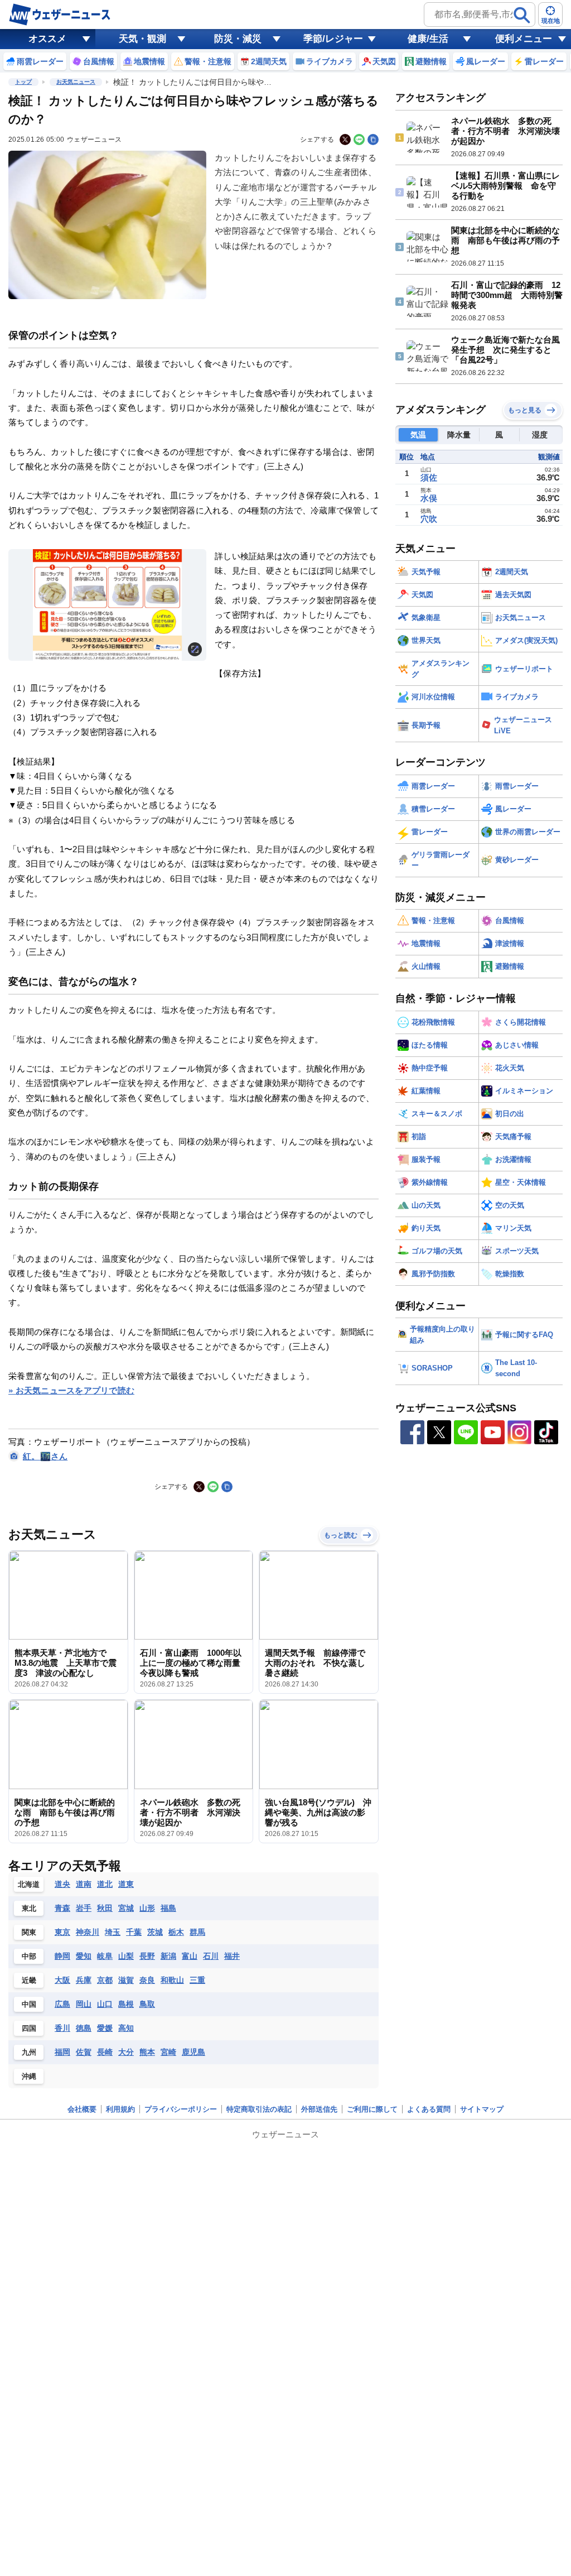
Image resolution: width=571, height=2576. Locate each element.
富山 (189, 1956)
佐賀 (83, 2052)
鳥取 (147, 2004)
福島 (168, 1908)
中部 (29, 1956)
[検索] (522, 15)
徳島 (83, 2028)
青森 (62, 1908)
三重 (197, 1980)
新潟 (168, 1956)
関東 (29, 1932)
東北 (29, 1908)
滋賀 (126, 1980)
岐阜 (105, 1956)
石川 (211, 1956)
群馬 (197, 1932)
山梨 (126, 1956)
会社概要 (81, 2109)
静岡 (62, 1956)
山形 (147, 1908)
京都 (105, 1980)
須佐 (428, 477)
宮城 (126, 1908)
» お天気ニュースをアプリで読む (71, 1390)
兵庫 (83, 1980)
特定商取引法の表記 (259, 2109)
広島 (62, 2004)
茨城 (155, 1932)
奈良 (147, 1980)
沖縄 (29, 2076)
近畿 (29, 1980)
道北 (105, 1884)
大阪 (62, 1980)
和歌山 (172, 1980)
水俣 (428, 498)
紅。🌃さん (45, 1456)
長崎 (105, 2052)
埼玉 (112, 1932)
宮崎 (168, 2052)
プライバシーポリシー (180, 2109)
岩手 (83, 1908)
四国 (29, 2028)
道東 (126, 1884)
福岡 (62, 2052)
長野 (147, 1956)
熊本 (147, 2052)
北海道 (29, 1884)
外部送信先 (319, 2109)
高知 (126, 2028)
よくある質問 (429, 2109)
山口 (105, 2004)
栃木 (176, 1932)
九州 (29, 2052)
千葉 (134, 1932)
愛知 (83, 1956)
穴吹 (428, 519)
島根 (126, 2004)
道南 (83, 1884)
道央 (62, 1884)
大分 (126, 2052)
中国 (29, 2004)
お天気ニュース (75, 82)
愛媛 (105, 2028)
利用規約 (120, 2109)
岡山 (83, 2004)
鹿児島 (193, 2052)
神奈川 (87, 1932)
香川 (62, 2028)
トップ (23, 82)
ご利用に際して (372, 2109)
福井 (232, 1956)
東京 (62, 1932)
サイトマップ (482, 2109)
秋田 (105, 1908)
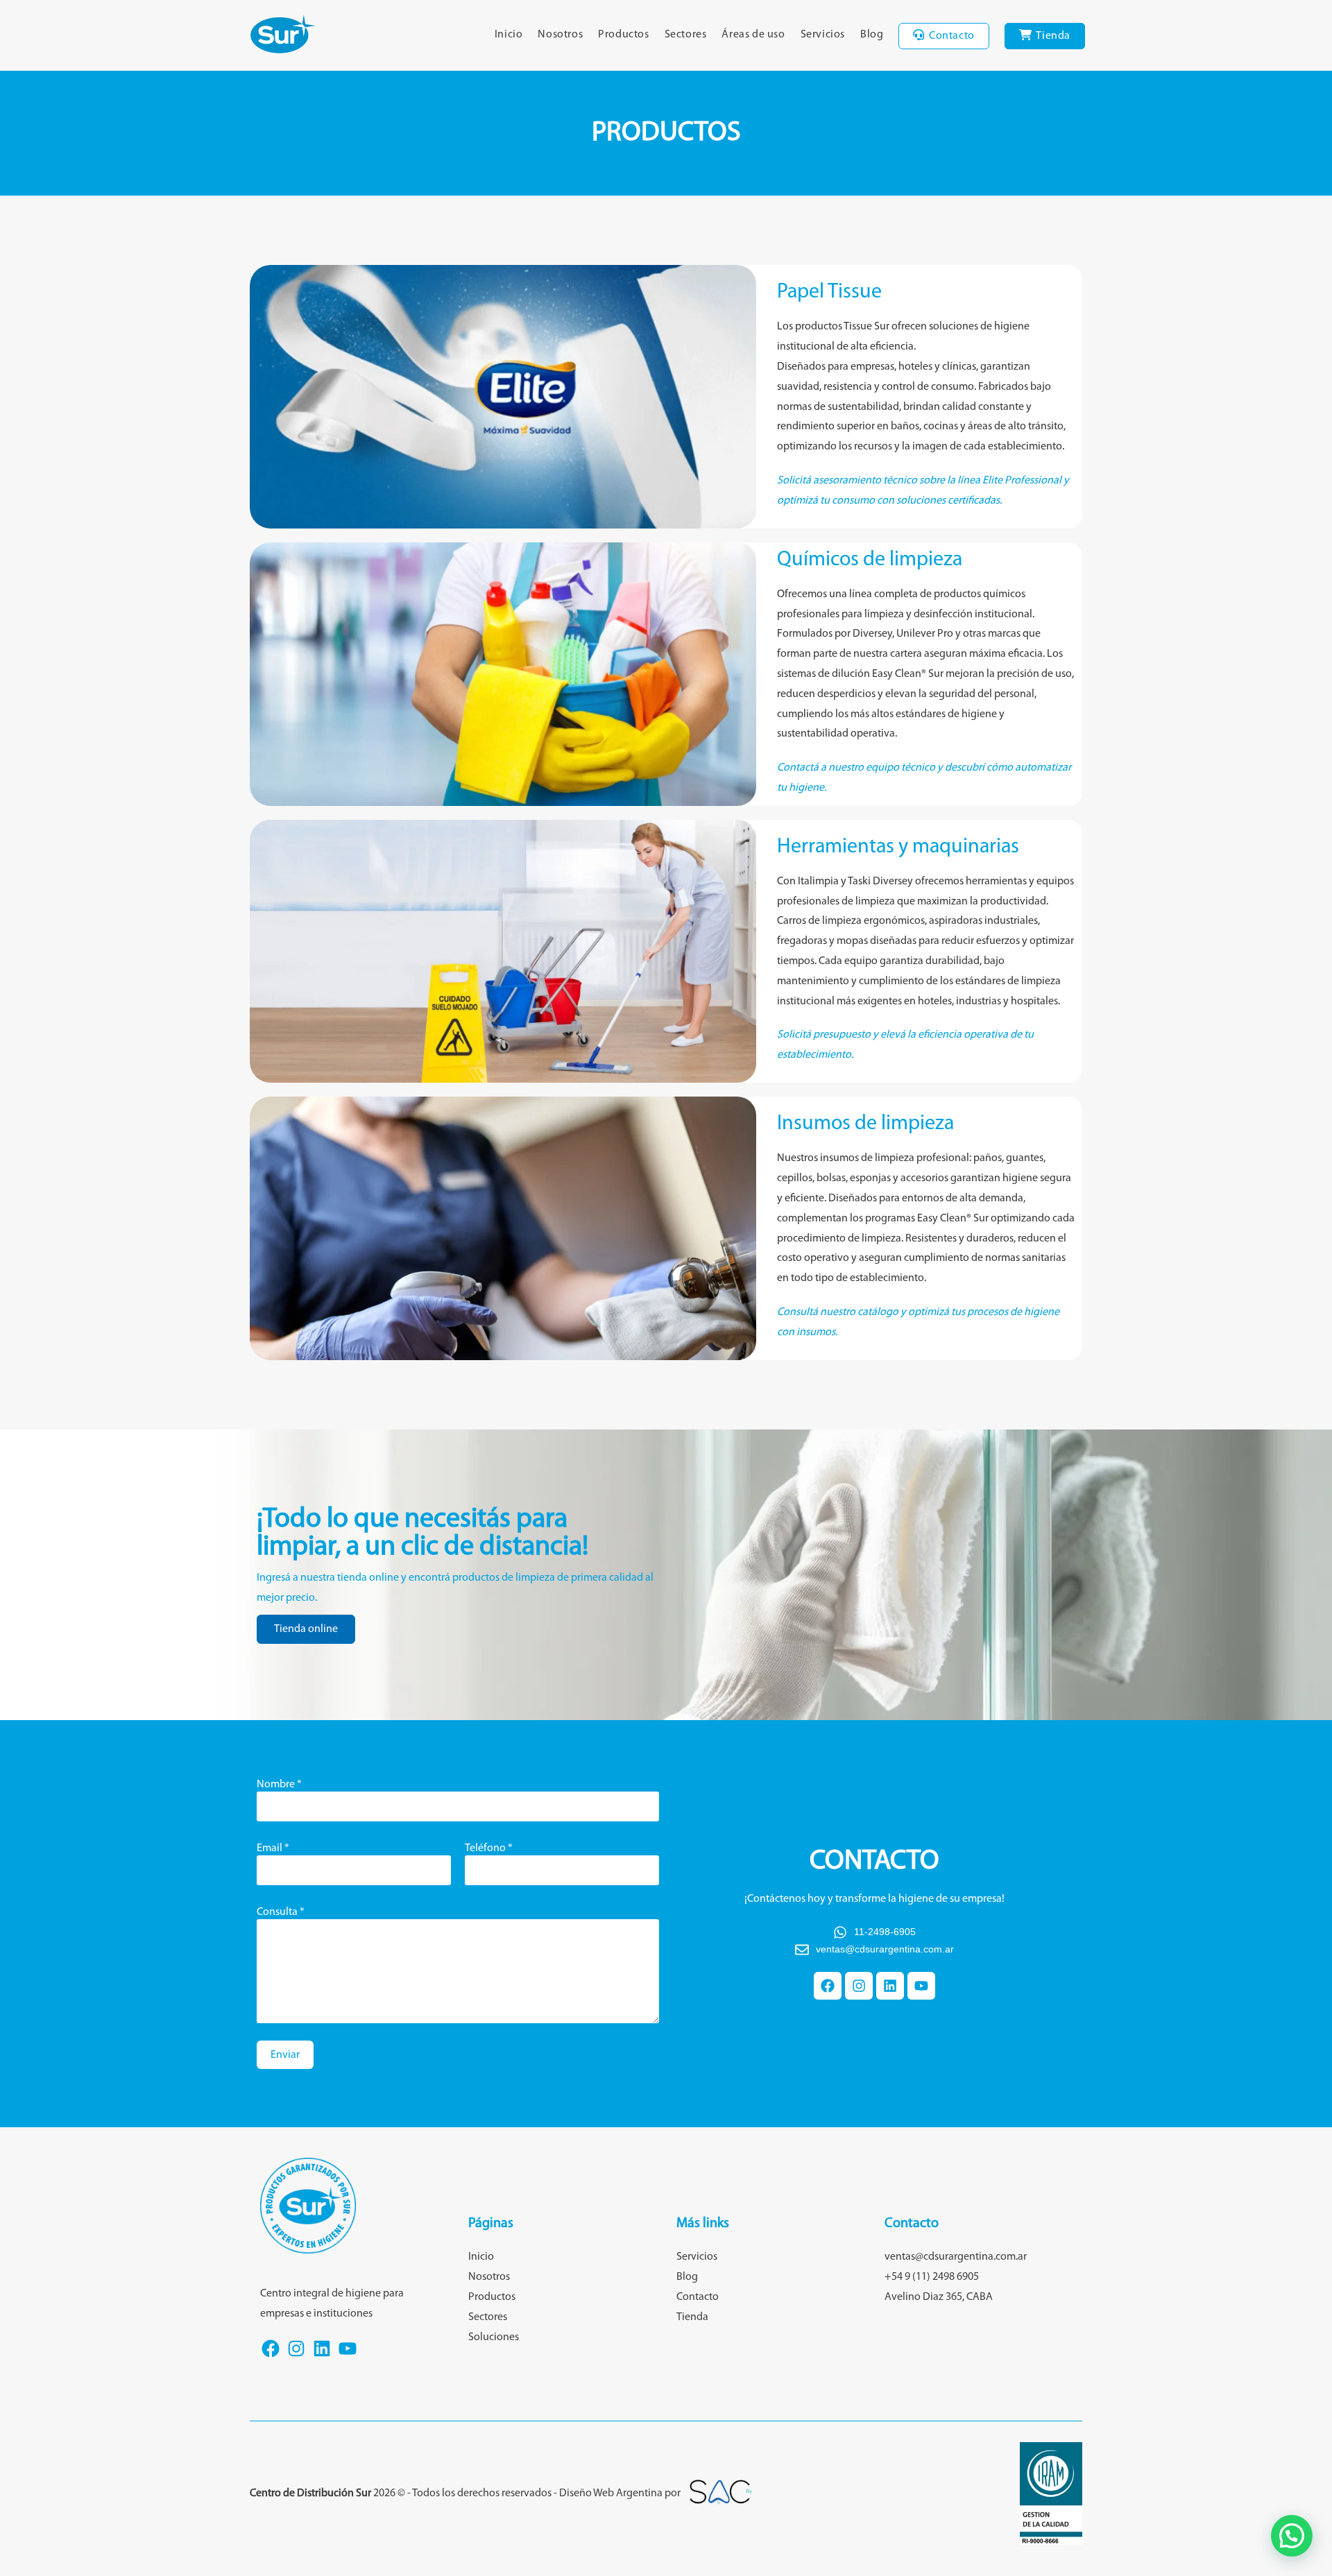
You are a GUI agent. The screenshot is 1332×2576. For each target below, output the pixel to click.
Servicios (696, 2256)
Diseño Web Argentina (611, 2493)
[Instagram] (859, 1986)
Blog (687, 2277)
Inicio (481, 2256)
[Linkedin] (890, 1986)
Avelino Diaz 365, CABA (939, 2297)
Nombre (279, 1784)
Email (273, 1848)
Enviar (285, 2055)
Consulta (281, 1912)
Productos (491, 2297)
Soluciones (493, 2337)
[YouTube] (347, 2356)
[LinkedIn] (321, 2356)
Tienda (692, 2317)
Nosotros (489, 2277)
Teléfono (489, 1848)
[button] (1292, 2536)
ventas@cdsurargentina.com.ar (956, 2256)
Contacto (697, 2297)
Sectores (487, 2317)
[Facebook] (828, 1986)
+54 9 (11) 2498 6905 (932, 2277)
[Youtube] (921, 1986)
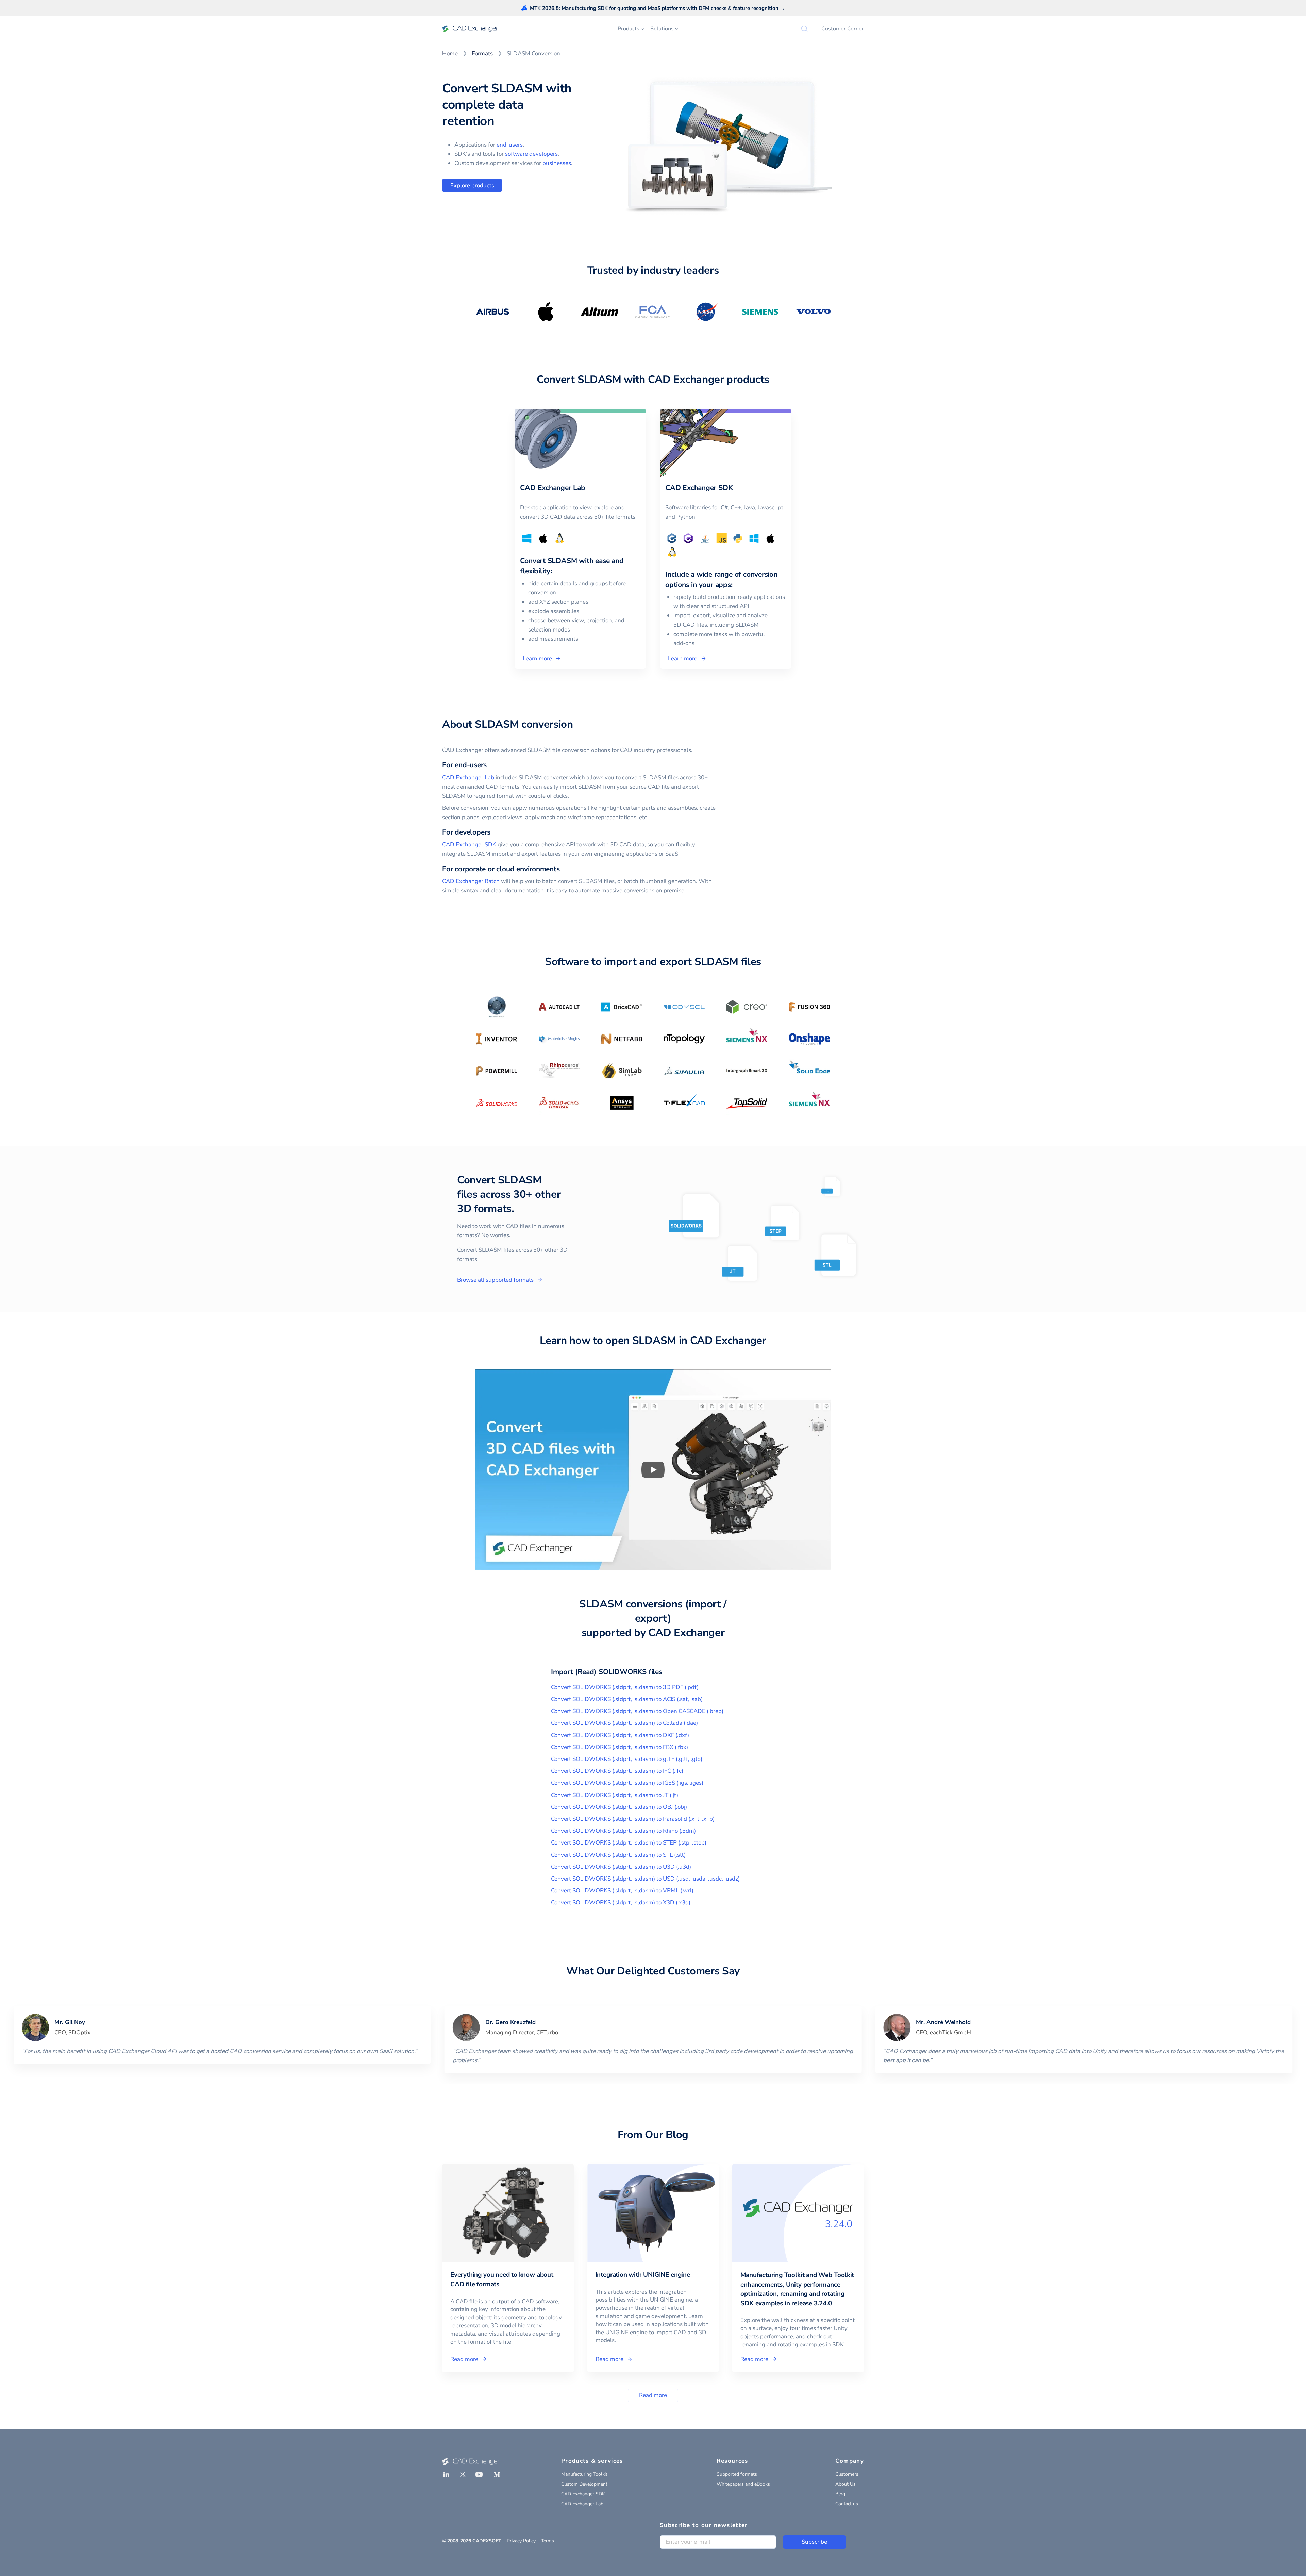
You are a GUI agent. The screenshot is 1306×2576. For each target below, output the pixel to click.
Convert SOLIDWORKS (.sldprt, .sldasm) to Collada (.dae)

*****

> [What is being asked]
What are the lines above, starting at the one with "石川 (211, 1956)" and ending at the one with "プライバシーポリシー (180, 2109)"? Give them again exactly, and only them.

> [Result for this exercise]
石川 (211, 1956)
群馬 (197, 1932)
山梨 (126, 1956)
会社概要 (81, 2109)
静岡 (62, 1956)
山形 (147, 1908)
京都 (105, 1980)
須佐 (428, 477)
宮城 (126, 1908)
» お天気ニュースをアプリで読む (71, 1390)
兵庫 (83, 1980)
特定商取引法の表記 (259, 2109)
広島 (62, 2004)
茨城 (155, 1932)
奈良 (147, 1980)
沖縄 (29, 2076)
近畿 (29, 1980)
道北 (105, 1884)
大阪 (62, 1980)
和歌山 (172, 1980)
水俣 (428, 498)
紅。🌃さん (45, 1456)
長崎 (105, 2052)
埼玉 (112, 1932)
宮崎 (168, 2052)
プライバシーポリシー (180, 2109)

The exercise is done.